### EXTRACT:
|---|
Flux has two methods to launch “remote” tasks and parallel work within
a instance. The flux exec
utility is a low-level remote execution
framework which depends on as few other services as possible and is used
primarily for testing. By default, flux exec
runs a single copy of
the provided COMMAND
on each rank in a instance:
$ flux exec flux getattr rank
0
3
2
1
Though individual ranks may be targeted:
$ flux exec -r 3 flux getattr rank
3
The second method for launching work is using one of the Flux job submission tools:
- :core:man1:`flux-run` - interactively run jobs
- :core:man1:`flux-submit` - enqueue one or more jobs
- :core:man1:`flux-batch` - enqueue a batch script
- :core:man1:`flux-alloc` - allocate a new instance for interactive use
- :core:man1:`flux-bulksubmit` - enqueue jobs in bulk
- Run 4 copies of hostname.
$ flux run -n4 --label-io hostname
3: quartz15
2: quartz15
1: quartz15
0: quartz15
- Run an MPI job (for MPI that supports PMI).
|---|
### STATED GOAL 1:
According to the Flux excerpt, what is the flux exec utility used for primarily?
### STATED GOAL 2:
Name every job submission tool listed in the Flux excerpt.
### STATED GOAL 3:
Carry on the Flux excerpt from its last line.
The records have nothing to do with this work.
|---|
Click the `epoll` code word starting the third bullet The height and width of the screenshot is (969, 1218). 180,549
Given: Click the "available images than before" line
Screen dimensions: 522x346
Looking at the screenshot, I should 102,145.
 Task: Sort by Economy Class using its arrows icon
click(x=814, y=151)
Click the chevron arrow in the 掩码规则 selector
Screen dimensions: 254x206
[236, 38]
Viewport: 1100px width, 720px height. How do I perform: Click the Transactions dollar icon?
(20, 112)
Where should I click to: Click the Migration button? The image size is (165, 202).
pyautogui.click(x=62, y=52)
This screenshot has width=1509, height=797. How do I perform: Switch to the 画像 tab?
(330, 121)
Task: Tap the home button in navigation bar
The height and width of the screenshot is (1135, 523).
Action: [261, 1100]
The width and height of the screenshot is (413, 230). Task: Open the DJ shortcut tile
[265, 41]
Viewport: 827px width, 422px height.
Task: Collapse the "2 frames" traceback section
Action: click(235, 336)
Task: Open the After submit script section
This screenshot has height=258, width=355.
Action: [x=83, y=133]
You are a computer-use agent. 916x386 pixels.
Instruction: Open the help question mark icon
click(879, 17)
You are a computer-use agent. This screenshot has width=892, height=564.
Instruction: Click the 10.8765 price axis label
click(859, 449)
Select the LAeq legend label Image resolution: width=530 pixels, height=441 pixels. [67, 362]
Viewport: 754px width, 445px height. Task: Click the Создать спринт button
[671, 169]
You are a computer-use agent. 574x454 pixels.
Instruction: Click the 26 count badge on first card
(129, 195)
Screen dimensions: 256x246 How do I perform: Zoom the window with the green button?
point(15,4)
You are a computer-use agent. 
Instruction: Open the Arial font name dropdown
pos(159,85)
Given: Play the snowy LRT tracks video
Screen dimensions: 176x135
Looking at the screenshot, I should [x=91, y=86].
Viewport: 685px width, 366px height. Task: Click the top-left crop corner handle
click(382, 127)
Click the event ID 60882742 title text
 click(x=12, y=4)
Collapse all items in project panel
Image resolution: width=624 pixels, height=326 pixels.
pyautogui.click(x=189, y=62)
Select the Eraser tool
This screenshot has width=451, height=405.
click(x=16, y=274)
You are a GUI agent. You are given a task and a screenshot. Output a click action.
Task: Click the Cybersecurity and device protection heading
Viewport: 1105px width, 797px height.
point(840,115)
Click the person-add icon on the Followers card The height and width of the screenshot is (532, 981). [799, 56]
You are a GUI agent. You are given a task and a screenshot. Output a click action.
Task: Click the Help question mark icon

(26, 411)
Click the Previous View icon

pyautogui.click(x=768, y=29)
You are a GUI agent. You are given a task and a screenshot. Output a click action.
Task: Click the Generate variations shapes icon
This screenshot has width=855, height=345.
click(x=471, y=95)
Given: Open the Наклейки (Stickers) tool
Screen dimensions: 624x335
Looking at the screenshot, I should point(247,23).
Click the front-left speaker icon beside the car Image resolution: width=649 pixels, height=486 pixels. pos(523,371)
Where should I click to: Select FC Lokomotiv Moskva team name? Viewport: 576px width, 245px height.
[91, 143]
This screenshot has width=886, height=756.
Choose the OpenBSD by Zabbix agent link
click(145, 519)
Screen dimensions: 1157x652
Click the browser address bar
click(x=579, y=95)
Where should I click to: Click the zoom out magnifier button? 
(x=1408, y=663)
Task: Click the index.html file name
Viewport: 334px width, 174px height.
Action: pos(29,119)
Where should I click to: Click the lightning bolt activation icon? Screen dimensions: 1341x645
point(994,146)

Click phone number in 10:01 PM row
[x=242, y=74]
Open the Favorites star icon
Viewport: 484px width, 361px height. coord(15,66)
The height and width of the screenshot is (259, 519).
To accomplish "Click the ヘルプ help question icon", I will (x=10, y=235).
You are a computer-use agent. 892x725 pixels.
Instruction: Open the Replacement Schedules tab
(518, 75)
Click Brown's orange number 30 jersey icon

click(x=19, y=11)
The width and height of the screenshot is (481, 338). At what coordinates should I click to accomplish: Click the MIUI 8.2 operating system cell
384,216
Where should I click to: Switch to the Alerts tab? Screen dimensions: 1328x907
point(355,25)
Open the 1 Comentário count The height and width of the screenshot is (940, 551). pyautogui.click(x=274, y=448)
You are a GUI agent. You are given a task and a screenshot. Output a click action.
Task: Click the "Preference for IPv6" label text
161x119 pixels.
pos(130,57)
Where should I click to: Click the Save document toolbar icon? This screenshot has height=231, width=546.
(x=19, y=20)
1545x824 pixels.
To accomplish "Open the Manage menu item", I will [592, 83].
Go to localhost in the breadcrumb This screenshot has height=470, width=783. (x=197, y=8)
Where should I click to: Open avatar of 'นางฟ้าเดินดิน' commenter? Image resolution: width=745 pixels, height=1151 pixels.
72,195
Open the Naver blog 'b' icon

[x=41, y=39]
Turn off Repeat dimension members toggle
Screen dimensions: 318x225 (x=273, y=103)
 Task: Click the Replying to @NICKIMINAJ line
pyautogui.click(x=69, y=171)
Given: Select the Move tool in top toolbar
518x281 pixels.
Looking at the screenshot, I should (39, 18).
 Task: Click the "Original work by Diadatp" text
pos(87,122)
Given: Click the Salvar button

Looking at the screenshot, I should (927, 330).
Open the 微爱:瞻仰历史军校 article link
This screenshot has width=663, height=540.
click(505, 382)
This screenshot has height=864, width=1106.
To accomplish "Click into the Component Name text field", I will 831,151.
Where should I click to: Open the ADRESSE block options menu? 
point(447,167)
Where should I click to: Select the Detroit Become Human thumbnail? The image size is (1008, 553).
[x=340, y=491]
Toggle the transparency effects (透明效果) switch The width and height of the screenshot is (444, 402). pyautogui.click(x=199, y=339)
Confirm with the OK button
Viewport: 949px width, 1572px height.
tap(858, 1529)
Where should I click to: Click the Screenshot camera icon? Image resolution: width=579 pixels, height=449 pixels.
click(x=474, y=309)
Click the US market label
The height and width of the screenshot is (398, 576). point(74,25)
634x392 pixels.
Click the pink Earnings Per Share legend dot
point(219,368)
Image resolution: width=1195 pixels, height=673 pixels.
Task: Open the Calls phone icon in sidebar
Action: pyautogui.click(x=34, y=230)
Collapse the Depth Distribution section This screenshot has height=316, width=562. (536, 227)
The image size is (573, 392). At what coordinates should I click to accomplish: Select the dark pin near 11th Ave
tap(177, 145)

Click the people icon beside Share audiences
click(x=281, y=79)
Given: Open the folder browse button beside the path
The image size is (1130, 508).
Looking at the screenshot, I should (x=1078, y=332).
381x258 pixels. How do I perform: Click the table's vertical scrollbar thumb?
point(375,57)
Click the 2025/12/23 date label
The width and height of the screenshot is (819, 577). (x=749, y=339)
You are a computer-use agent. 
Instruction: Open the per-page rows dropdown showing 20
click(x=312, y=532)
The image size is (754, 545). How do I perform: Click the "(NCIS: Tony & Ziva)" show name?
|---|
### OUTPUT 1:
Testing.

### OUTPUT 2:
flux-run, flux-submit, flux-batch, flux-alloc, flux-bulksubmit

### OUTPUT 3:
$ flux run -n128 ./hello
completed MPI_Init in 0.944s. There are 128 tasks
completed first barrier
completed MPI_Finalize
- Run a job and immediately detach. (Since jobs are KVS based, jobs can run completely detached from any “front end” command.)
$ flux submit -n128 ./hello
ƒA6oPHNjh
Here, the allocated ID for the job is immediately echoed to stdout.
The flux job
command also includes many subcommands which are useful,
including
- View output of a job.
$ flux job attach ƒA6oPHNjh
completed MPI_Init in 0.932s. There are 128 tasks
completed first barrier
completed MPI_Finalize
- Cancel a pending or running job, or send a signal to a running job
$ flux job cancel ƒMjstRfzF
or
$ flux job kill ƒMjstRfzF
- Active jobs can be listed with :core:man1:`flux-jobs`:
$ flux jobs
JOBID USER NAME ST NTASKS NNODES RUNTIME NODELIST
ƒPugMu2Ty fluxuser sleep R 1 1 1.564s quartz2306
ƒPugLR3Bd fluxuser sleep R 1 1 1.565s quartz2306
- To include jobs which have completed for the current user add the
-a
option
$ flux jobs -a
JOBID USER NAME ST NTASKS NNODES RUNTIME NODELIST
ƒPugMu2Ty fluxuser sleep R 1 1 1.564s quartz2306
ƒPugLR3Bd fluxuser sleep R 1 1 1.565s quartz2306
ƒP55Ntdd fluxuser sleep CD 1 1 4.052s quartz2306
ƒ8QzNhZh fluxuser hostname CD 1 1 0.053s quartz2306
By default flux jobs -a
will list up to 1000 jobs. To limit output
use the -c, --count=N
option.